We're in the unique position of being able to provide both agents in a very cost effective manner, regardless of what the benefit, if there is definitive, convincing additional benefit.

But it's all going to depend on the data.

I can't over emphasize what George just said, so I will repeat it, which is that when the -- some people are trying to develop add-ons as two separate injections, which really means that you must have a robust efficacy and safety profile to justify the risk, because injections in the eye -- although probably there's been no more injections than I can imagine there's been with EYLEA around the world -- but injections in the eye still carry a small, but real risk each time a physician sticks a needle in the eye without putting anything in there.

And so if you're going to have a very small benefit, two needle sticks probably won't be justified.

And as George said, the cost, we can deliver these at the same cost, if necessary, in a single injection.

So we have both the financial burden, as well as the injection burden really under our control.

So therefore, we can be driven to go to market with smaller benefits than you might have to hold yourself up to if you have to do multiple injections and add-on costs.

Operator, we have time for one last question.

Phil Nadeau, Cowen and Company.

Good morning.

Thanks for fitting in my question.

Just a question on how you think we should model Praluent's uptake through 2016.

I know in the past, you've said that it will take several quarters for sales to reflect end user demand.

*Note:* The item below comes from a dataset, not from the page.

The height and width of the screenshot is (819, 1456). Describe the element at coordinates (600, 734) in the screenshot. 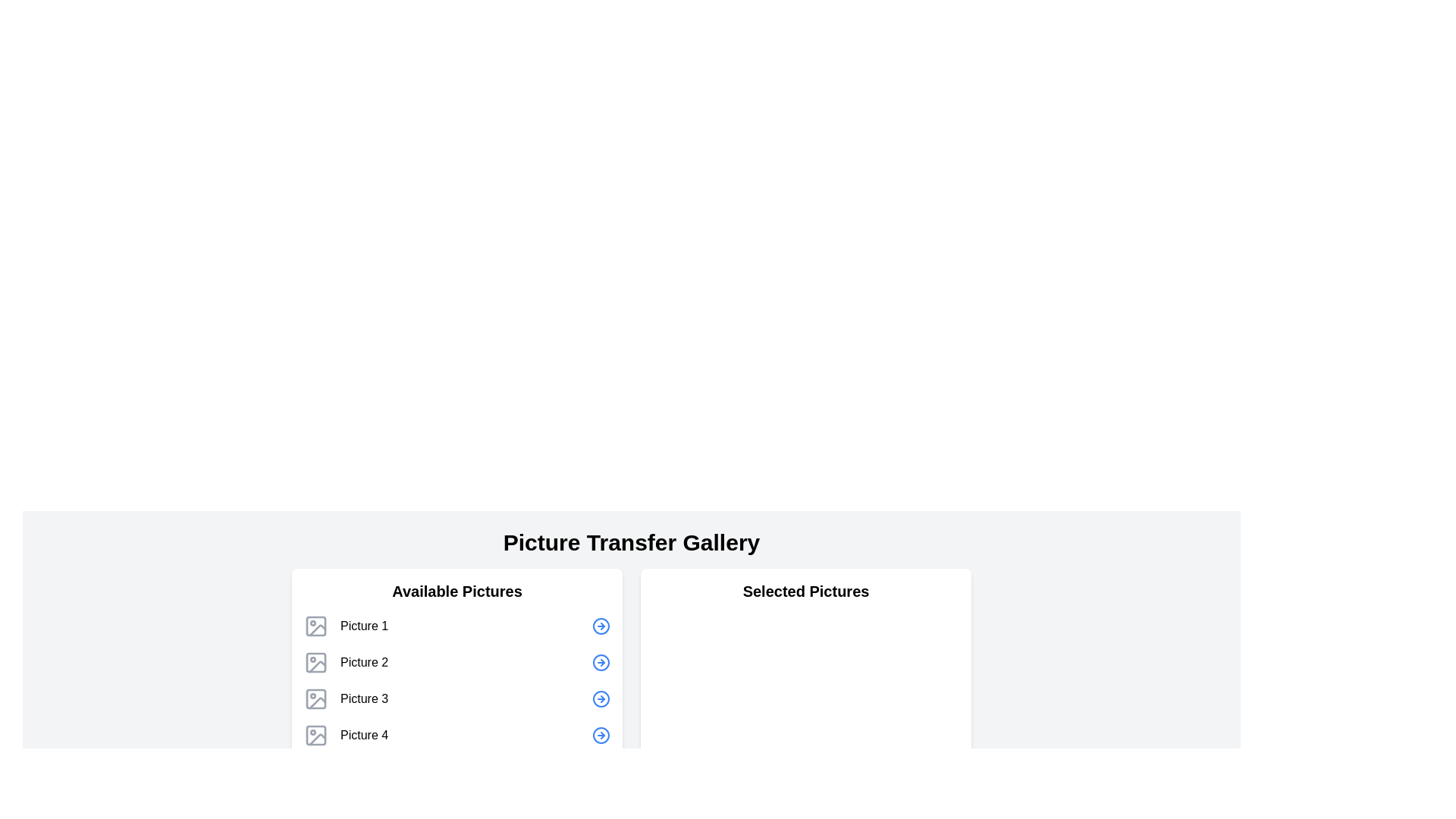

I see `the vector graphic embedded in the icon located in the rightmost column of icons in the 'Available Pictures' section, next to 'Picture 4'` at that location.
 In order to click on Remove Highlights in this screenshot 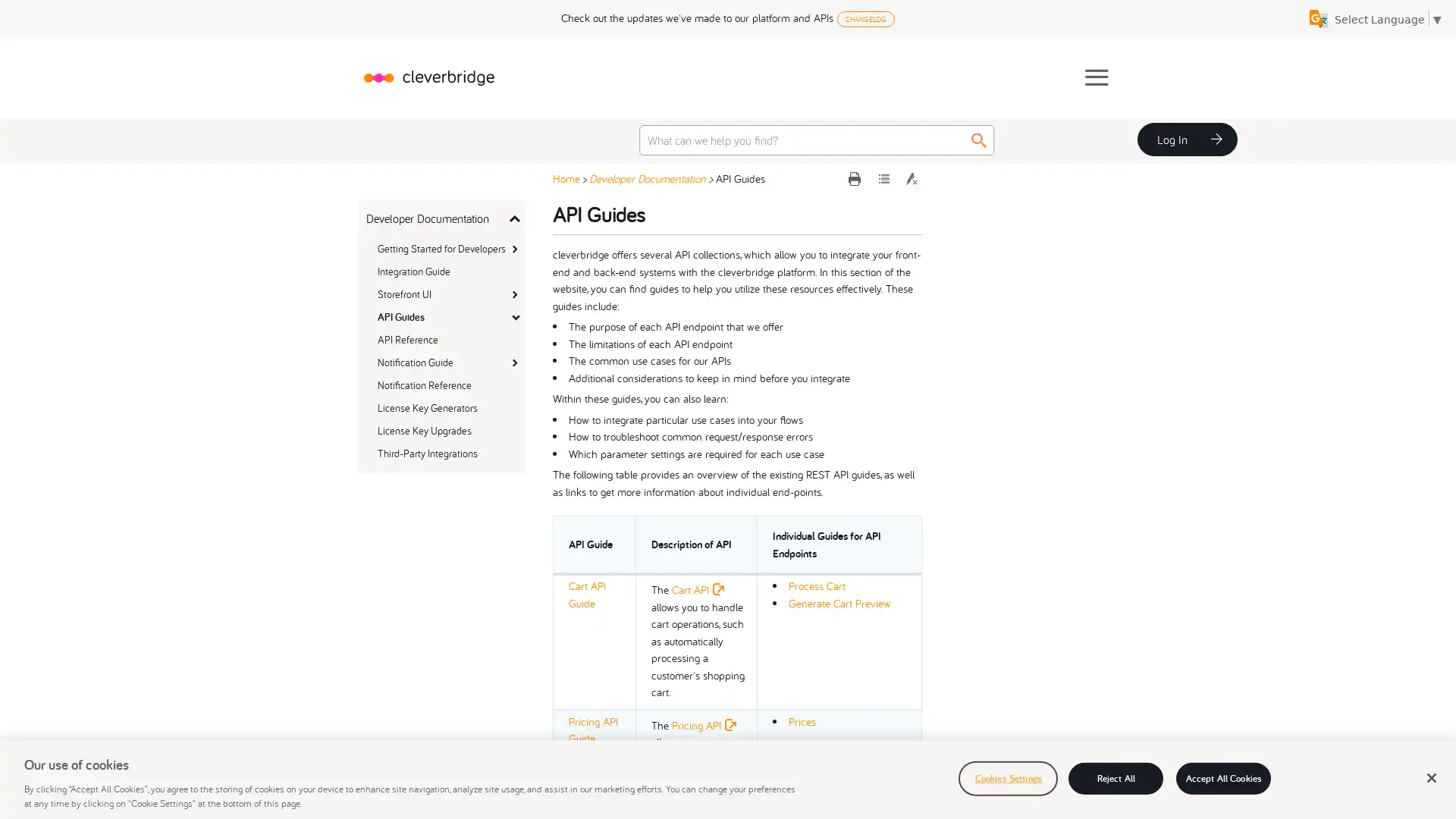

Is there a point in 2016 where you think the reimbursement negotiations will be finished and sampling will begin to subside where we can begin to see end user demand reflected in sales, or is 2016 really a preparatory year for the post event study uptake of Praluent?

Just to clarify, although, as we discussed, the class currently has penetrated 90% of covered lives, many of the payers have yet to implement their insurance coverage.

So we expect to see that coverage continue to come on board over the next several months.

Once that coverage comes on board, there is going to be some time for physicians to understand what the utilization management criteria are and how to really document the prior authorization to get these patients through the entire process to get a dispensed prescription.

So I would say you're going to see very gradual uptake for several months until we get to some kind of a steady state.

Great, Operator.

With that, this concludes our call.

I want to thank everybody.

As per usual, myself, the IR team, and Bob Landry, our CFO, are available for follow-up questions, as needed, at our office.

Please let us know if you want to talk.

Thank you.

Ladies and gentlemen, this does conclude today's presentation.

You may now disconnect and have a wonderful day.